Question

Balance the following equation step wise.
\[S{{O}_{2}}(g)+{{H}_{2}}S(aq.)\to S(s)+{{H}_{2}}O(l)\]

Answer 1

Hint: So, for balancing any chemical reaction we have to balance the number of moles of each atom at the reactant side or product side.

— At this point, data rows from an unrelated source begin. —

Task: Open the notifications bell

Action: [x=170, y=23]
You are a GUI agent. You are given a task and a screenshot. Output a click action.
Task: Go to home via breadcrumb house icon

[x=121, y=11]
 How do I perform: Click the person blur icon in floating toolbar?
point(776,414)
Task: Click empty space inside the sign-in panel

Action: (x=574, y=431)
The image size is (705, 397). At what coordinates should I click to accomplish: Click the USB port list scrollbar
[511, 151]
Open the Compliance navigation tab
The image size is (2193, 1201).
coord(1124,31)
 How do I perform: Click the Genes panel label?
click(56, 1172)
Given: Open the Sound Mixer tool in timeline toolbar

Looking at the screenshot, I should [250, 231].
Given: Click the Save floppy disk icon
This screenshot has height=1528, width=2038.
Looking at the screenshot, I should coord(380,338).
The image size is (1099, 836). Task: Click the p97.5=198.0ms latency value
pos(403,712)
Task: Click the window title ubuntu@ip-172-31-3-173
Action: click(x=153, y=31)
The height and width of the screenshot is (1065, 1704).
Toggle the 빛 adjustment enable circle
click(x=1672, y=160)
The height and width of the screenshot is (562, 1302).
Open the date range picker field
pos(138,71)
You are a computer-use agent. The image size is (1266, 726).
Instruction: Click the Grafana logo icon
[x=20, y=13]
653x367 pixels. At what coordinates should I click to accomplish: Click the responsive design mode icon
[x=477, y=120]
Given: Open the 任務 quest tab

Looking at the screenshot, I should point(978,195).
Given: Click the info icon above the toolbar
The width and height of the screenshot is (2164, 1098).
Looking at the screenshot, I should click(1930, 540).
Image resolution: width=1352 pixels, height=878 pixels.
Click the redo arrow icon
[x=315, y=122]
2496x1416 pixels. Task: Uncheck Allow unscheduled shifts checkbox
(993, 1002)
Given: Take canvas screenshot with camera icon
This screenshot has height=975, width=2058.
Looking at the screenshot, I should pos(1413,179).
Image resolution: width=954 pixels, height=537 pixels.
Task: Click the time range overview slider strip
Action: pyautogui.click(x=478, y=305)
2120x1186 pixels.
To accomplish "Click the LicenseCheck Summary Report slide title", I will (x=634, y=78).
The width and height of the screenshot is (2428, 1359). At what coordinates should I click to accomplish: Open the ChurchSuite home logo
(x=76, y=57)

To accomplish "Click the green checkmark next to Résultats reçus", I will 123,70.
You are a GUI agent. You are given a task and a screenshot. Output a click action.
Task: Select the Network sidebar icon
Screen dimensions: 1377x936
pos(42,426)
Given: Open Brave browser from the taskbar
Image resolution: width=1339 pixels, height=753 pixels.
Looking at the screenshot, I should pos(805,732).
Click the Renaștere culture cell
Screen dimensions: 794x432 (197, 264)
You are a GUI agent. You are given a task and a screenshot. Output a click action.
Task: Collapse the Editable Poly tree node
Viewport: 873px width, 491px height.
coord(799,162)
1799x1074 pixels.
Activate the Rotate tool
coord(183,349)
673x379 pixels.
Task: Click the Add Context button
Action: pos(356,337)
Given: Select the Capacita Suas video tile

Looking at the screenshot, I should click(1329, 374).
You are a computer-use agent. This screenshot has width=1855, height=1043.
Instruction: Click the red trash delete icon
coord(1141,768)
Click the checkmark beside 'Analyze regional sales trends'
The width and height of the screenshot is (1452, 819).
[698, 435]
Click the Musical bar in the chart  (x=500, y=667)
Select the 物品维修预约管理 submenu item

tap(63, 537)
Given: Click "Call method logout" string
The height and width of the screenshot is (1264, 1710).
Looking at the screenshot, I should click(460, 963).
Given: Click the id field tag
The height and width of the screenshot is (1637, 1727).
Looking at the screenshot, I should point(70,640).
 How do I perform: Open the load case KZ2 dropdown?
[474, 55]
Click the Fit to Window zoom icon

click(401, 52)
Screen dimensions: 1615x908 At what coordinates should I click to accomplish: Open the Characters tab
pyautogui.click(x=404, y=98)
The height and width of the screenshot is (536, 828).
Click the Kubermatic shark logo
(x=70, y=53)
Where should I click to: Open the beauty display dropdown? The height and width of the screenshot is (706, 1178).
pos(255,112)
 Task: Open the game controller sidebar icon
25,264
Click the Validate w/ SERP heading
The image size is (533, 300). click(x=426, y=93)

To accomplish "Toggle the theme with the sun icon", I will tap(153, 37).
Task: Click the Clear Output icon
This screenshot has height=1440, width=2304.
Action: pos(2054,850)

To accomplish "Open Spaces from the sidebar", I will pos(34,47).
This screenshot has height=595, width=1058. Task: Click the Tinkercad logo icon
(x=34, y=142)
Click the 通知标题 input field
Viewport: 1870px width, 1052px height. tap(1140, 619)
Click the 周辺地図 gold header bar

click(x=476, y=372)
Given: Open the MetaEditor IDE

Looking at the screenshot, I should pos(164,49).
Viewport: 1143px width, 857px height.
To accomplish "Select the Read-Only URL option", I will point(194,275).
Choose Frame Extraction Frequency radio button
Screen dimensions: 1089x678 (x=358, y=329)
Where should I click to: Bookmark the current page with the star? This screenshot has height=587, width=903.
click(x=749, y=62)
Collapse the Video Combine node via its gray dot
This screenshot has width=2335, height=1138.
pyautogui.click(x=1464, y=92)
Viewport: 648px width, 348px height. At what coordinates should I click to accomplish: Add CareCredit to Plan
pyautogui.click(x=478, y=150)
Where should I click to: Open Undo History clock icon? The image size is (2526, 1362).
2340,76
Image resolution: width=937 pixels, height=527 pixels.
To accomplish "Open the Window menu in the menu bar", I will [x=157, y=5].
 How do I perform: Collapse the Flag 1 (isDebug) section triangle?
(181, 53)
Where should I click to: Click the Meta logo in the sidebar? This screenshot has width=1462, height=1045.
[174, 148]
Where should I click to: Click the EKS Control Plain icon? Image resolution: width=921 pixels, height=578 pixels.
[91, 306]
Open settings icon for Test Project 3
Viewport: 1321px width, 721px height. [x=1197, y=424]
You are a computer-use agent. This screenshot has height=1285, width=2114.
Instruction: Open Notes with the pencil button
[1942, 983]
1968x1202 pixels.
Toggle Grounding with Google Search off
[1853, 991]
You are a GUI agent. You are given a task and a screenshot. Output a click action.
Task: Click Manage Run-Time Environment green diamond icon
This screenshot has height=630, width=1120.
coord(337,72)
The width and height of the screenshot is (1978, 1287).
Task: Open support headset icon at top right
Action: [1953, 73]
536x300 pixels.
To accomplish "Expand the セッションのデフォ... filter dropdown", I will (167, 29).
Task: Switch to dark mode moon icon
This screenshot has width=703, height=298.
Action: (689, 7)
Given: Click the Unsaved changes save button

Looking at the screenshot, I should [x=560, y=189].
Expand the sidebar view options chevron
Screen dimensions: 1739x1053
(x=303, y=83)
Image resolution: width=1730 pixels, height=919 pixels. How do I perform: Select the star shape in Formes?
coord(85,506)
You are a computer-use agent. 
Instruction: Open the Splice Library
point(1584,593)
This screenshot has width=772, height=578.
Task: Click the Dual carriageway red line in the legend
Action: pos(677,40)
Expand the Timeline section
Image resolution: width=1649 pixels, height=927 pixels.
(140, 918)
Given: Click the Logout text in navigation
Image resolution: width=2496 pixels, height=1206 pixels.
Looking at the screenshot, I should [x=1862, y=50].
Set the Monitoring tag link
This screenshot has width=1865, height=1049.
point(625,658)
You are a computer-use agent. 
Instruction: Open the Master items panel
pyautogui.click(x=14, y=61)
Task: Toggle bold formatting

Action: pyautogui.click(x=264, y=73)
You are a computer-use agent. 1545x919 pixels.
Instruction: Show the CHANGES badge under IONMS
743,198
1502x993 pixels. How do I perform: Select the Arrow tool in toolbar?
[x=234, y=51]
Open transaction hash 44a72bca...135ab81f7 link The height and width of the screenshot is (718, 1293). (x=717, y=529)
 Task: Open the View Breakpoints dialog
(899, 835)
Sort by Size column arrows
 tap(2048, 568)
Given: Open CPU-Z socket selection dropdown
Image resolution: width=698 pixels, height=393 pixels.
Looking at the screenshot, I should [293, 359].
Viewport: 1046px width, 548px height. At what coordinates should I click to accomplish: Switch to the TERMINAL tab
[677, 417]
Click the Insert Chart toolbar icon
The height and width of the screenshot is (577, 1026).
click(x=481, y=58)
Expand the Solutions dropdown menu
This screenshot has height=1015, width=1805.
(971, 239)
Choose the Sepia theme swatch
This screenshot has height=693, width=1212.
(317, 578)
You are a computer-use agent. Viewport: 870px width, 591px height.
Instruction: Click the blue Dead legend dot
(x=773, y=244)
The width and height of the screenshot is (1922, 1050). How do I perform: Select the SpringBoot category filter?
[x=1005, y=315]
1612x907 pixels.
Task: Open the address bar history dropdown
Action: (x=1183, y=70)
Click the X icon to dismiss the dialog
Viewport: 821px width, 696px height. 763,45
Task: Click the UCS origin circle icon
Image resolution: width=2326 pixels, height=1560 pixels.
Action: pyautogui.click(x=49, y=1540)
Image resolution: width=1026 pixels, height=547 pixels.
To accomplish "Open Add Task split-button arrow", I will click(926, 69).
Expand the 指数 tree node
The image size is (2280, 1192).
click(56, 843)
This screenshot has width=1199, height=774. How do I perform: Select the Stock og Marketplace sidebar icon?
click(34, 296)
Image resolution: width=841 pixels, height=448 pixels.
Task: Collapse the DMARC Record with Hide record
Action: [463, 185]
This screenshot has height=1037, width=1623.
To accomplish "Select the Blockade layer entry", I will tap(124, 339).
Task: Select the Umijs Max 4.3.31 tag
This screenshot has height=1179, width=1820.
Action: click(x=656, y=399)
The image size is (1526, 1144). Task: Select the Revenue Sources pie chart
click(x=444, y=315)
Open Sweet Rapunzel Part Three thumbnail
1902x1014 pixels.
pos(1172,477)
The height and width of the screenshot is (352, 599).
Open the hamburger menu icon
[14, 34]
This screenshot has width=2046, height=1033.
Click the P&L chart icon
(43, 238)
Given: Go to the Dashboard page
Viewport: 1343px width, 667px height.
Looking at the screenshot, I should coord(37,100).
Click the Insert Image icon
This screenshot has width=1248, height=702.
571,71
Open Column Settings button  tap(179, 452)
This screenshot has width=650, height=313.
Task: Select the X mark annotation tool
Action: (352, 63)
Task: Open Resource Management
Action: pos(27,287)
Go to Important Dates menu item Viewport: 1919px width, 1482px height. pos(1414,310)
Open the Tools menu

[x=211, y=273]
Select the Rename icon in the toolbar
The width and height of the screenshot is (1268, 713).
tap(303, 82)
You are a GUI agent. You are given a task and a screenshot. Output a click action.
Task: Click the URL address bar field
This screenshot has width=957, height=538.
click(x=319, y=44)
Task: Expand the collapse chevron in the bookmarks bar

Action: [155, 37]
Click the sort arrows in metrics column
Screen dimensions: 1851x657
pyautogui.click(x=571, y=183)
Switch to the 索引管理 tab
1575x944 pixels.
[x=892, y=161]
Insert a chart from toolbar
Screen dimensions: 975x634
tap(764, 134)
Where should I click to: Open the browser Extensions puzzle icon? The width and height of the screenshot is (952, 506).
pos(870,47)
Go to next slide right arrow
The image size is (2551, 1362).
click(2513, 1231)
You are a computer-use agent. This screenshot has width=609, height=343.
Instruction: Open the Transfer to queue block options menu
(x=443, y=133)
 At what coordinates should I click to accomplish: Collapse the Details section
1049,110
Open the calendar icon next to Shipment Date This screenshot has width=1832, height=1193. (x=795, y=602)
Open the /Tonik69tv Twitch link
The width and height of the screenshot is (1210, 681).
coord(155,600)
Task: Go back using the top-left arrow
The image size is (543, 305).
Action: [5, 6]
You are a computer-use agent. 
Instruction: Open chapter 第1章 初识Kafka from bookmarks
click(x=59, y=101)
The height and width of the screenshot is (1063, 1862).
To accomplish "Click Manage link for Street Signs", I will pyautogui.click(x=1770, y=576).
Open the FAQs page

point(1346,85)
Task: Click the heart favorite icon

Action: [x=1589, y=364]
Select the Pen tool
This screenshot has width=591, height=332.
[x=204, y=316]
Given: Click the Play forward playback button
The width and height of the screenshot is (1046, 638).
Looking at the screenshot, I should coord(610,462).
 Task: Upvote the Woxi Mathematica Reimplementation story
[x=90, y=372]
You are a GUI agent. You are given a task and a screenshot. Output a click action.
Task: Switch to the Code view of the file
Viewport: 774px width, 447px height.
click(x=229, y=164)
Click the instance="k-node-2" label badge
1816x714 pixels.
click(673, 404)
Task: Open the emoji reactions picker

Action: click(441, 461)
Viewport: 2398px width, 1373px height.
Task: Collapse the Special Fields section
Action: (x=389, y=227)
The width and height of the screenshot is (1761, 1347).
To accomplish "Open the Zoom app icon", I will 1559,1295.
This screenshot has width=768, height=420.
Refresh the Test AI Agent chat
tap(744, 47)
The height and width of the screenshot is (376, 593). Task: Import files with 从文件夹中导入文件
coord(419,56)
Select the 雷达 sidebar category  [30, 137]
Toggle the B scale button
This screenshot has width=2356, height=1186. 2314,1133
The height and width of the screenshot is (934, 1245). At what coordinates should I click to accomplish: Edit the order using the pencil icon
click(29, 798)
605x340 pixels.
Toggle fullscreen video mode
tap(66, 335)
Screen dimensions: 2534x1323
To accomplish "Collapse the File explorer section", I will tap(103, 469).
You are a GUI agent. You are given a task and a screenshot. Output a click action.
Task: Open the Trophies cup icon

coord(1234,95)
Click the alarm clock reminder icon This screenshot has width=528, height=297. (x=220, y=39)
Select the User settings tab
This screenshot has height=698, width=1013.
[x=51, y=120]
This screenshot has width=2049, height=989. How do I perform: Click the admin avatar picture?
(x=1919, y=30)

Complete step by step solution:
 For balancing the given reaction 1st off all we will balance the number of atoms or number of moles of sulphur (S) atom:
So, in the right hand side only one sulphur atom is given but in the left hand side two sulphur atoms are there. So we add one sulphur atom in the left side:
\[S{{O}_{2}}(g)+{{H}_{2}}S(aq.)\to 2S(s)+{{H}_{2}}O(I)\]
Now both sides of the reaction have two sulphur atoms.
Next we will balance the oxygen atom, on the left side there are two oxygen atoms but on the right side only one oxygen atom is there. So we will add one more water molecule:
\[S{{O}_{2}}(g)+{{H}_{2}}S(aq.)\to 2S(s)+2{{H}_{2}}O(I)\]
Now oxygen and sulphur are balanced.
Next we have to balance hydrogen atom right side have 4 hydrogen atoms and left side has 2 hydrogen atoms so, we can add one more \[{{H}_{2}}S\], but if add one more \[{{H}_{2}}S\] than we have to add one sulphur atom :
\[S{{O}_{2}}(g)+2{{H}_{2}}S(aq.)\to 3S(s)+2{{H}_{2}}O(I)\]
There is no need to add one more sulphur atom, because we can start balancing from hydrogen then oxygen and then sulphur, so, we do this sequence then no need to repeat the balancing of sulphur again.
\[\;\;\;\;\;\;\;\;\text{Reactant side} \;\;\;\;\;\;\;\;\;\text{Product side}\]
$S\;\;\;\;\;\;\;\;\;\;\;\;\;\;3\;\;\;\;\;\;\;\;\;\;\;\;\;\;\;\;\;\;\;\;\;\;\;\;\;\;3$

$O\;\;\;\;\;\;\;\;\;\;\;\;\;\;2\;\;\;\;\;\;\;\;\;\;\;\;\;\;\;\;\;\;\;\;\;\;\;\;\;\;2$

$H\;\;\;\;\;\;\;\;\;\;\;\;\;\;4\;\;\;\;\;\;\;\;\;\;\;\;\;\;\;\;\;\;\;\;\;\;\;\;\;\;4$

Note: So, after balancing the reaction we have to again check that the number of each atom at reactant side equal to the number of each atom at left side. If you have a single atom which is not bonded with other atoms, we can do its balancing at the end.